The micro-CT results indicated a positive effect of MINO on alveolar bone formation, and this finding was confirmed by a marked decrease in ABL and an increase in the BV/TV value. There was no significant difference in ABL and bone volume between the ligation and ligation + PLGA groups, indicating that the PLGA electrospun membranes alone do not affect alveolar bone height and bone volume. The improved values of ABL and BV/TV in the MINO-PLGA group versus the Periocline® group at 6 weeks may be attributed to the long-term sustained release of MINO from the membranes.

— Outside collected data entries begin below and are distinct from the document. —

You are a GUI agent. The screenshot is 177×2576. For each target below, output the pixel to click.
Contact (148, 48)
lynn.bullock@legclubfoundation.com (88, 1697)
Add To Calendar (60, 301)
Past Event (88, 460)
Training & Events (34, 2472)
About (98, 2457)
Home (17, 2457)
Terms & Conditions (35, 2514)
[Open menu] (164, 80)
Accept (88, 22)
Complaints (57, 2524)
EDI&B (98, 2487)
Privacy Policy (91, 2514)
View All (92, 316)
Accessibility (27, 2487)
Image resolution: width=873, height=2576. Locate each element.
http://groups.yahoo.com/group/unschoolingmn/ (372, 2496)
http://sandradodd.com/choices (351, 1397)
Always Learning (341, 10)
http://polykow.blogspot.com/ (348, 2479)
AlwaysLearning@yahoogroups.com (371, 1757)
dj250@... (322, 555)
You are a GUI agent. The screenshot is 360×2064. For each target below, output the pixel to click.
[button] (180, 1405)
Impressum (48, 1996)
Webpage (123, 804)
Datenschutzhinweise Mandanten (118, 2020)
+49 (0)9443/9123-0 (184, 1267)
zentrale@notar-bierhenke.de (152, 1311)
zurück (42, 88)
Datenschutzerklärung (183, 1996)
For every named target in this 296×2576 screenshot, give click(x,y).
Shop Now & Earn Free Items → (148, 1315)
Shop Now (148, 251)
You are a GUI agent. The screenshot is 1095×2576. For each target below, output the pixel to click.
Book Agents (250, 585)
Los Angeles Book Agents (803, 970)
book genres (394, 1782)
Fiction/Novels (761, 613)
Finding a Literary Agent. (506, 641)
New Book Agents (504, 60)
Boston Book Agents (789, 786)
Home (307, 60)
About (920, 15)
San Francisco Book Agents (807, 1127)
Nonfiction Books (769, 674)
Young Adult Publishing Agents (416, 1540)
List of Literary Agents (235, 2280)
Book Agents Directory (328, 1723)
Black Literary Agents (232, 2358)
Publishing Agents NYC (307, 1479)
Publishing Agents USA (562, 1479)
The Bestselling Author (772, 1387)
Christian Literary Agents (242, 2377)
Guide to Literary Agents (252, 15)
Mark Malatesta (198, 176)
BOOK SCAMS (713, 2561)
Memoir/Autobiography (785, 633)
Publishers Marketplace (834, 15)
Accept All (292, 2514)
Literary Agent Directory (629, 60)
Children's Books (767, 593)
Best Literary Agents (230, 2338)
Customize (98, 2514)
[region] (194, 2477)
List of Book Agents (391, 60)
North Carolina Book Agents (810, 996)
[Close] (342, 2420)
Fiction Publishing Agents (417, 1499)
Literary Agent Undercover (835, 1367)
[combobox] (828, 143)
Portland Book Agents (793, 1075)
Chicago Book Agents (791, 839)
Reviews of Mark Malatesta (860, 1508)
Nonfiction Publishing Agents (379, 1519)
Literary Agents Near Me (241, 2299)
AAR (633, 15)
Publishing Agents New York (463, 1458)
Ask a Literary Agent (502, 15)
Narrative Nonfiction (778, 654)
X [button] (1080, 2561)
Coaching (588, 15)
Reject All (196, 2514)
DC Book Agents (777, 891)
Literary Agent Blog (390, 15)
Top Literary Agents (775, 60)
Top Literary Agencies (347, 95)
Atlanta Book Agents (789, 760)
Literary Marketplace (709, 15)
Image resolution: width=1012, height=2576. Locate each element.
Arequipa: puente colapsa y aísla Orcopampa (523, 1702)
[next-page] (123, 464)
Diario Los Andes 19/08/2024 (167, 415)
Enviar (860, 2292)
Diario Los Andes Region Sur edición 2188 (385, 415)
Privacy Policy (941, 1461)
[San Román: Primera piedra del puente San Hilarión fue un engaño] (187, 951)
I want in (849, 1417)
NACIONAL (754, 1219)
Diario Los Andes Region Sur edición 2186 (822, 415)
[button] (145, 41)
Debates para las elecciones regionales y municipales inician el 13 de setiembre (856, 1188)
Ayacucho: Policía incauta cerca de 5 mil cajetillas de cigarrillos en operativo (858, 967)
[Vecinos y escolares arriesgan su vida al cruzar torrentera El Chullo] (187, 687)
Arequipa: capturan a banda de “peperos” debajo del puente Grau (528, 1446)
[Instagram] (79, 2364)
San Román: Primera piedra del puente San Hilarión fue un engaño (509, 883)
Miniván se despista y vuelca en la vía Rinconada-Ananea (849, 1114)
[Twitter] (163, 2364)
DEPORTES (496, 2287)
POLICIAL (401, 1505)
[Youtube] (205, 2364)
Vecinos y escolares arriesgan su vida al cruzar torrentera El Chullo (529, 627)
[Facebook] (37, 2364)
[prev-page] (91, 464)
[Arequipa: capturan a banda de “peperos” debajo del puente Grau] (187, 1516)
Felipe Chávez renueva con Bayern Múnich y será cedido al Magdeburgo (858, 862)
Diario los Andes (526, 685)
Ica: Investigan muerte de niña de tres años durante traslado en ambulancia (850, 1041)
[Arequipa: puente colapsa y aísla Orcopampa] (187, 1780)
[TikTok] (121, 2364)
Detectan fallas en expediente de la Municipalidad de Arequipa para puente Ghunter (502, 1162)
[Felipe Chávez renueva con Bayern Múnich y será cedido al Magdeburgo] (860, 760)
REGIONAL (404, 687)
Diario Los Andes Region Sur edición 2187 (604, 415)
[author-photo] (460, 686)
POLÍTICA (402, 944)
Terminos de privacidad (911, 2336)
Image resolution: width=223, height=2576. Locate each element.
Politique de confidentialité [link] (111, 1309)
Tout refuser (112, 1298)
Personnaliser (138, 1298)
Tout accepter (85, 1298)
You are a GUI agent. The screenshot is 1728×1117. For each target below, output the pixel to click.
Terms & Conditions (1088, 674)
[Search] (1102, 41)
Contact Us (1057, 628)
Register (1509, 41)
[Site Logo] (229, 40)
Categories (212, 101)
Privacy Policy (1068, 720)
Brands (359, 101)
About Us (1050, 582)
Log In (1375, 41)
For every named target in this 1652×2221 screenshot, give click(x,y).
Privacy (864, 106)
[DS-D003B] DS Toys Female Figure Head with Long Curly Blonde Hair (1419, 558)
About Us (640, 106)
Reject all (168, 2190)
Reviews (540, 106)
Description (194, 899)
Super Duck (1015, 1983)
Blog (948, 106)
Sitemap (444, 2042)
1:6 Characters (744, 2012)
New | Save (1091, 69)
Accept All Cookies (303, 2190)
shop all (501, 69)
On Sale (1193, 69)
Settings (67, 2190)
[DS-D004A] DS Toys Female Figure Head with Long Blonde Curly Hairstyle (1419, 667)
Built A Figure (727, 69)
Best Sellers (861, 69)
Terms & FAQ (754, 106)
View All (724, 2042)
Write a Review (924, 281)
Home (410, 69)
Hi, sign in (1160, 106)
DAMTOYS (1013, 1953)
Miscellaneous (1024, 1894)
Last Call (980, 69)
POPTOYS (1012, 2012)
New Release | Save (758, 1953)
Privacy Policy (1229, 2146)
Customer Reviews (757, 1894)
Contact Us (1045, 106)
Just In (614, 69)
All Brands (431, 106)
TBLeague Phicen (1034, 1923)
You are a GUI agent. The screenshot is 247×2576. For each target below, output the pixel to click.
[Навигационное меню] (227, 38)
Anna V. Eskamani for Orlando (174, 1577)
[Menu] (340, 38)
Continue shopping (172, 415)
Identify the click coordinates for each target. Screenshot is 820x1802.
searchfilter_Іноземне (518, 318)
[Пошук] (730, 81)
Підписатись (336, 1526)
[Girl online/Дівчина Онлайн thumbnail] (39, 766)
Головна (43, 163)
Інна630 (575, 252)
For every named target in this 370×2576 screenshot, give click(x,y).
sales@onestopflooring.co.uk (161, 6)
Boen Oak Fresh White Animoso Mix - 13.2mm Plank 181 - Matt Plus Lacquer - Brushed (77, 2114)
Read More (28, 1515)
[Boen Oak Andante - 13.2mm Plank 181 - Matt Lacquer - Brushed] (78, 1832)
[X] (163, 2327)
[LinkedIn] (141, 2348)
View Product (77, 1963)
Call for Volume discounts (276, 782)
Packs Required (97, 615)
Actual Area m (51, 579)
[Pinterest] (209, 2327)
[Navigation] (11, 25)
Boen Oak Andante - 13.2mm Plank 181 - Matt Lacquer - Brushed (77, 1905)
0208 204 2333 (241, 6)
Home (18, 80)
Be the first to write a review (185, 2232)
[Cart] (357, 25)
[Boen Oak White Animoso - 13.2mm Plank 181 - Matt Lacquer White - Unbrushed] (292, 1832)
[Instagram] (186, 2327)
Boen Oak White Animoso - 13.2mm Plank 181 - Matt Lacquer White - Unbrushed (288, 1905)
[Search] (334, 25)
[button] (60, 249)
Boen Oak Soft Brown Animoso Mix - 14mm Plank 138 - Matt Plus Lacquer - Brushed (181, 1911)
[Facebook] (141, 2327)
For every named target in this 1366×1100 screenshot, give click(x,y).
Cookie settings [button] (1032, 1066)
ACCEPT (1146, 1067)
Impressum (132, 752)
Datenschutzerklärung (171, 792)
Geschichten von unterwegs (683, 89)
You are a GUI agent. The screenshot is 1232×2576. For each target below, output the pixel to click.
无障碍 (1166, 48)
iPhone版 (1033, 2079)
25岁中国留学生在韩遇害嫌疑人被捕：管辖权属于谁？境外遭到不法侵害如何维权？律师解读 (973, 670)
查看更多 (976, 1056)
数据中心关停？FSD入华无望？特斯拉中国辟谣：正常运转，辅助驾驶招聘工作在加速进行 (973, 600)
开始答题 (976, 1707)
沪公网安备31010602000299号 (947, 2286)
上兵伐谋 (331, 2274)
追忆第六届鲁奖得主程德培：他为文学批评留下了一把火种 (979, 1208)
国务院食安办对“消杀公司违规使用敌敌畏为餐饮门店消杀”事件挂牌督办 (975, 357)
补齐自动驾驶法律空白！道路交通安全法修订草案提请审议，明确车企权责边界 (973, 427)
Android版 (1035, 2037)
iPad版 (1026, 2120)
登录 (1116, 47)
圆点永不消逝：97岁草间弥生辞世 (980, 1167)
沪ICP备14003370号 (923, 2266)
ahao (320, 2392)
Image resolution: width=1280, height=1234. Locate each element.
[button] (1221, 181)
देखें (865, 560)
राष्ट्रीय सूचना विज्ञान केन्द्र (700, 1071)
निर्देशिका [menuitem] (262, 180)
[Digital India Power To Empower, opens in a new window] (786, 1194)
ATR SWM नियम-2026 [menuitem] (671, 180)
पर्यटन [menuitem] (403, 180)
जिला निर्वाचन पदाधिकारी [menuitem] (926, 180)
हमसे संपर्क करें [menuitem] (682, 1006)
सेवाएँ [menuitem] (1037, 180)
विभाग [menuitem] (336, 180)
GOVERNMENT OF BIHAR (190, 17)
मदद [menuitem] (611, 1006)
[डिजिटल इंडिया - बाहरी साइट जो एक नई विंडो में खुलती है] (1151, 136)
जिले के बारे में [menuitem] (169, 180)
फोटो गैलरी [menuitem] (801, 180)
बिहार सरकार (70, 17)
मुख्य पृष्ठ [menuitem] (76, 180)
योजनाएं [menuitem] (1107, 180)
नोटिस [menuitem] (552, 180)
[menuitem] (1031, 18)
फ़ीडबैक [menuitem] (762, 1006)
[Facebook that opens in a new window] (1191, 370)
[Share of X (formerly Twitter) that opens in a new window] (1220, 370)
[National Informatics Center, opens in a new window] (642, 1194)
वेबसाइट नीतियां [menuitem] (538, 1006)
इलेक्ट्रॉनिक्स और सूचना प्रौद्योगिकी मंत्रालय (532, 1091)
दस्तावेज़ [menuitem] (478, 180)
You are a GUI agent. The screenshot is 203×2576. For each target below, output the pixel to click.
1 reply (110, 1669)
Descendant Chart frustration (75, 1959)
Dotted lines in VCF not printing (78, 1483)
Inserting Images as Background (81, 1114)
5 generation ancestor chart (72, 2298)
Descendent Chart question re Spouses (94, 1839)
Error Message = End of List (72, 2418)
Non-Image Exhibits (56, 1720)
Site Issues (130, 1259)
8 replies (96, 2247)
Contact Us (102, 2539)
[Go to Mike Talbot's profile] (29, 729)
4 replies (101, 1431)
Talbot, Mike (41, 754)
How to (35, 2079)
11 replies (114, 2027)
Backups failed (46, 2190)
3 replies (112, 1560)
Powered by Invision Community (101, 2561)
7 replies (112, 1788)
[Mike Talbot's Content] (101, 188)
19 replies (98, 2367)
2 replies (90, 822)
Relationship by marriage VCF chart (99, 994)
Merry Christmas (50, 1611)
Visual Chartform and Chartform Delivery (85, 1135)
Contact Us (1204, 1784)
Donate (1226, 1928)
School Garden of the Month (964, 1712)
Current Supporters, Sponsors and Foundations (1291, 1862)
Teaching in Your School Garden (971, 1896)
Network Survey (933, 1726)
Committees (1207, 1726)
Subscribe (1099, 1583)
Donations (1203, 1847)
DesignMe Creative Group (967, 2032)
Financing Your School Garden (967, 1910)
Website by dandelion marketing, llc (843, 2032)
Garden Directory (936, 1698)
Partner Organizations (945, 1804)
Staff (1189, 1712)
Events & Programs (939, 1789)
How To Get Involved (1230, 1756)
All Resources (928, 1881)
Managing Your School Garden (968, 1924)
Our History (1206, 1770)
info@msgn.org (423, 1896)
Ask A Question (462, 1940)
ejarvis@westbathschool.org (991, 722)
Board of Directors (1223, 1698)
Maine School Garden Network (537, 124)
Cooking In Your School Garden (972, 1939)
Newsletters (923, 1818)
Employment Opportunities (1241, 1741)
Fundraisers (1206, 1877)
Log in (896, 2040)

RANKL is essential for osteoclast differentiation. Conversely, OPG, a natural inhibitor of RANKL, inhibits this process. Osteoclast precursors express the receptor of RANKL (RANK), and the ligand-receptor interaction induces the precursors to differentiate into osteoclasts (Harada & Takahashi, 2011). In addition, osteoblasts express OPG that inhibits osteoclast proliferation and bone resorption (Lu et al., 2013). The changes in the RANKL-to-OPG ratio promote osteoclasts differentiation (Theoleyre et al., 2004; Lossdörfer et al., 2011). The presented results regarding the expression of RANKL and OPG indicate that MINO can increase the formation of osteoblasts formation by downregulating RANKL and upregulating OPG.

Conclusion

MINO-PLGA electrospun membranes were successfully prepared and demonstrated effective surface wettability and the ability to promote osteoblast attachment and proliferation in vitro. Despite an initial burst release of MINO, the MINO-PLGA electrospun membranes showed adequate rate and duration of sustained release in vitro and improved osteogenesis after periodontitis in vivo. The use of MINO-PLGA membranes can reduce the number of patient visits, promote patient compliance, and improve the treatment outcomes. Thus, single administration of MINO incorporated in electrospun PLGA membranes for sustained release is a promising therapeutic strategy.